Robert Haas <robertmhaas(at)gmail(dot)com> wrote:
> Kevin Grittner <Kevin(dot)Grittner(at)wicourts(dot)gov> wrote:
>> I would have thought that the INSERT would have
>> created an "in doubt" tuple which would block the UPDATE.
> This is just standard MVCC - readers don't block writers, nor
> writers readers.
Sure, but I tend to think of both INSERT and UPDATE as writes. ;-)
> You might also think about what would happen if the UPDATE
> were run before the INSERT
> either concurrent case is equivalent to the serial
> schedule where the update precedes the insert.
I guess that's persuasive enough. It feels funny, but the argument
looks sound, so I guess it's just a case of my intuition being
faulty.
> In the case of a MERGE that matches a just-inserted invisible
> tuple but no visible tuple, things are a bit stickier.
Well, more generally it can lead to anomalies in a more complex
combination of actions, since it creates, as you imply above, a
rw-dependency from the transaction doing the UPDATE to the
transaction doing the INSERT, so the combination can form part of a
cycle in apparent order of execution which can produce an anomaly.

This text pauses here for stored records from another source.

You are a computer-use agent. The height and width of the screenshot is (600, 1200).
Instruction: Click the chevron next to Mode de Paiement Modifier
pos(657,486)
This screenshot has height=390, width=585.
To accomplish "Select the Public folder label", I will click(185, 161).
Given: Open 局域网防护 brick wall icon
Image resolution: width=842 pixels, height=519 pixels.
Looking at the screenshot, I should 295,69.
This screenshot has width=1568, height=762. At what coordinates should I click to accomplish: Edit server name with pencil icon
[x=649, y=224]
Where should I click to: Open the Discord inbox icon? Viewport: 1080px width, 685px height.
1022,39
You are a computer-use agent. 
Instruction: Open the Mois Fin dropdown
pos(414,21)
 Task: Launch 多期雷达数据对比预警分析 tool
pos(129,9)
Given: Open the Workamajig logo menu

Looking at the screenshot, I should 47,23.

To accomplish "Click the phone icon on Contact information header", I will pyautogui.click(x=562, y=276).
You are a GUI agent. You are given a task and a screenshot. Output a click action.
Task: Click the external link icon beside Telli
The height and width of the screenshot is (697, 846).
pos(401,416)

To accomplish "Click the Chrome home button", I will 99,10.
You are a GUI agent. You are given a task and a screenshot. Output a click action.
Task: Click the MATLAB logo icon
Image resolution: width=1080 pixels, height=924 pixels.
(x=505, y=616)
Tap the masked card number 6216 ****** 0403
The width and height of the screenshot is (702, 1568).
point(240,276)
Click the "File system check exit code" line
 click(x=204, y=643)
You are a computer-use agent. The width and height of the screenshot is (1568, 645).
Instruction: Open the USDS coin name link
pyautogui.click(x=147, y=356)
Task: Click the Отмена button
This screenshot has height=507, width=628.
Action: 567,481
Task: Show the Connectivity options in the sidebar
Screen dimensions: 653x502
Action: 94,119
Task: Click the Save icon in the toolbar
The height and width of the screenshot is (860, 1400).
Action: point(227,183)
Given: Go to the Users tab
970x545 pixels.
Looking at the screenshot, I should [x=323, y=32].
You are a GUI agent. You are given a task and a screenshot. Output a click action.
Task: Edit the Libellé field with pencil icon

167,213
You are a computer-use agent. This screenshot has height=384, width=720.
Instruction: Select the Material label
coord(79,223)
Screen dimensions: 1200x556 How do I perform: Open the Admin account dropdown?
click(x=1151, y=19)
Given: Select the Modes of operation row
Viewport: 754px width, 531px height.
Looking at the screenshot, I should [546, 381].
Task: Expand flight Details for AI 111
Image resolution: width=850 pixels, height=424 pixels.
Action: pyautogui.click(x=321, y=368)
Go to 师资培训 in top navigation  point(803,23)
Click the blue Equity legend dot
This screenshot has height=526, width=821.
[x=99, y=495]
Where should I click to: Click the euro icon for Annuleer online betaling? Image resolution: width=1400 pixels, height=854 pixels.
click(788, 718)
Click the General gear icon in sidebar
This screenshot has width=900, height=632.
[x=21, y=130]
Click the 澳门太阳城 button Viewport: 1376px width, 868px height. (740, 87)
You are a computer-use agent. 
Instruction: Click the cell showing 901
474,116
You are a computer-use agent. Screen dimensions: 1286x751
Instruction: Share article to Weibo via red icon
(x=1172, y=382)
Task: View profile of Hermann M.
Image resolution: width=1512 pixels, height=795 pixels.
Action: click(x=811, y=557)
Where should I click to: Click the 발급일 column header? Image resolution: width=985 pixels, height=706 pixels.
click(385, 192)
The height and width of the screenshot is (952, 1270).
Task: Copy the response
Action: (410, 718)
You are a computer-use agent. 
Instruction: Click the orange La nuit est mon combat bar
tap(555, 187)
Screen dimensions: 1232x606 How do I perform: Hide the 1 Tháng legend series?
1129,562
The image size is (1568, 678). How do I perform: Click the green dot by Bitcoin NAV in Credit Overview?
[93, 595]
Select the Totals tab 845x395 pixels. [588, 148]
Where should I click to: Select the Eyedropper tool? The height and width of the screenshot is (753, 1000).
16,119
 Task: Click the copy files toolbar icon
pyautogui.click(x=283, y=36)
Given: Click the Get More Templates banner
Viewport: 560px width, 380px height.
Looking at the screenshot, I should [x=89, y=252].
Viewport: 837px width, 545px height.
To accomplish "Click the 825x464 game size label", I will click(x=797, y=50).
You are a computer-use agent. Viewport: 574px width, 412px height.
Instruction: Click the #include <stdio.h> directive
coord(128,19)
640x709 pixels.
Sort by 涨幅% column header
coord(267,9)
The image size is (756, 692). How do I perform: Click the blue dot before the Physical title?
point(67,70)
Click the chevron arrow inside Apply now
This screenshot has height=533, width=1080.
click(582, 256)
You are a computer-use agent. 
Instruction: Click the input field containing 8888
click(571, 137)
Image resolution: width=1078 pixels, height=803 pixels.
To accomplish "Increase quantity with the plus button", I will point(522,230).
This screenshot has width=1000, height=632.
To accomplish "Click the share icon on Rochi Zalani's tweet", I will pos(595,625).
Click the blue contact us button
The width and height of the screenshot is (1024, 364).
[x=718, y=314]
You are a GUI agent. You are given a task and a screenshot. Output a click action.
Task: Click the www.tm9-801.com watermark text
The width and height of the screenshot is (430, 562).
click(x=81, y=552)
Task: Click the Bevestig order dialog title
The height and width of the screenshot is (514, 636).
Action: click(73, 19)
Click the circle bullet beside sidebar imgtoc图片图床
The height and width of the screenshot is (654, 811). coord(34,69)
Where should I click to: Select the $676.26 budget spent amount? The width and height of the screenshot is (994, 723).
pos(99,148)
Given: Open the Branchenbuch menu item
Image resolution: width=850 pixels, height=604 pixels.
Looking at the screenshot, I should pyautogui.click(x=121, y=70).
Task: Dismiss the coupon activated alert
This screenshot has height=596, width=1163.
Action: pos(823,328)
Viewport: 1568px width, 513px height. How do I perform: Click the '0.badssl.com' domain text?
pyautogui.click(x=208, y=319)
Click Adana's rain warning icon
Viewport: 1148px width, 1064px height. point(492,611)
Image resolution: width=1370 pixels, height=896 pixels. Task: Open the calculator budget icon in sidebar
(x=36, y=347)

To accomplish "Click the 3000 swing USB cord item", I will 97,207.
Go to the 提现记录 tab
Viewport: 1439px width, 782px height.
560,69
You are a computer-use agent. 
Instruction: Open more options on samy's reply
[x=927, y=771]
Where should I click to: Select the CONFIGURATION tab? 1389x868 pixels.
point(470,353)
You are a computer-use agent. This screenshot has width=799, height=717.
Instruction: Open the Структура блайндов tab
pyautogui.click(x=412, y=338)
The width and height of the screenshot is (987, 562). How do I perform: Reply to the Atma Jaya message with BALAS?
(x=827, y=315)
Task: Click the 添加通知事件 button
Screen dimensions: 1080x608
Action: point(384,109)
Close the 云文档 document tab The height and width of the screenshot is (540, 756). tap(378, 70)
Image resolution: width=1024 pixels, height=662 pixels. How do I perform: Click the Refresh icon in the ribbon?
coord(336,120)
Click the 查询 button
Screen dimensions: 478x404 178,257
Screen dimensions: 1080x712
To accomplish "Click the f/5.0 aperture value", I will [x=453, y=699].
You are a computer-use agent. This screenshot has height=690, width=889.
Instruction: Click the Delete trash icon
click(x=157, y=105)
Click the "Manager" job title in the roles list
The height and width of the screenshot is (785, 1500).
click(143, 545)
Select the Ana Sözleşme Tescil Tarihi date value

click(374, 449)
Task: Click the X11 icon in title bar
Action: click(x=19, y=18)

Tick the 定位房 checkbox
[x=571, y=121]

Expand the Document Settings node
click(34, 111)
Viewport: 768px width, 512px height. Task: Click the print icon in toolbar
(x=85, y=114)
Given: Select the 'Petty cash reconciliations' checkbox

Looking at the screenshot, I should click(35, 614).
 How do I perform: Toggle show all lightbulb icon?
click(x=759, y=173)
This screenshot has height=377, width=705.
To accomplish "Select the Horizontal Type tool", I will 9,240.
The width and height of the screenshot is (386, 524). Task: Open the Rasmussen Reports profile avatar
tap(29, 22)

The more I look at it, the more clear it is that current behavior is
correct and what the implications are. I've just missed that detail
until now, wrongly assuming that it would be a write conflict.
> [example of MERGE which can not serialize with a concurrent
> transaction, and possible outcomes if there is no serialization
> failure]
> Now, as Greg says, that might be what some people want, but it's
> certainly monumentally unserializable.
Yeah. MERGE should probably be sensitive to the transaction
isolation level, at least to the extent that MERGE in a SERIALIZABLE
transaction plays nice with other SERIALIZABLE transactions. That
would be necessary to allow business rules enforced through triggers
to be able to guarantee data integrity. It would mean that a MERGE
involving tables which were the target of modifications from
concurrent SERIALIZABLE transactions would be likely to fail and/or
to cause other transactions to fail.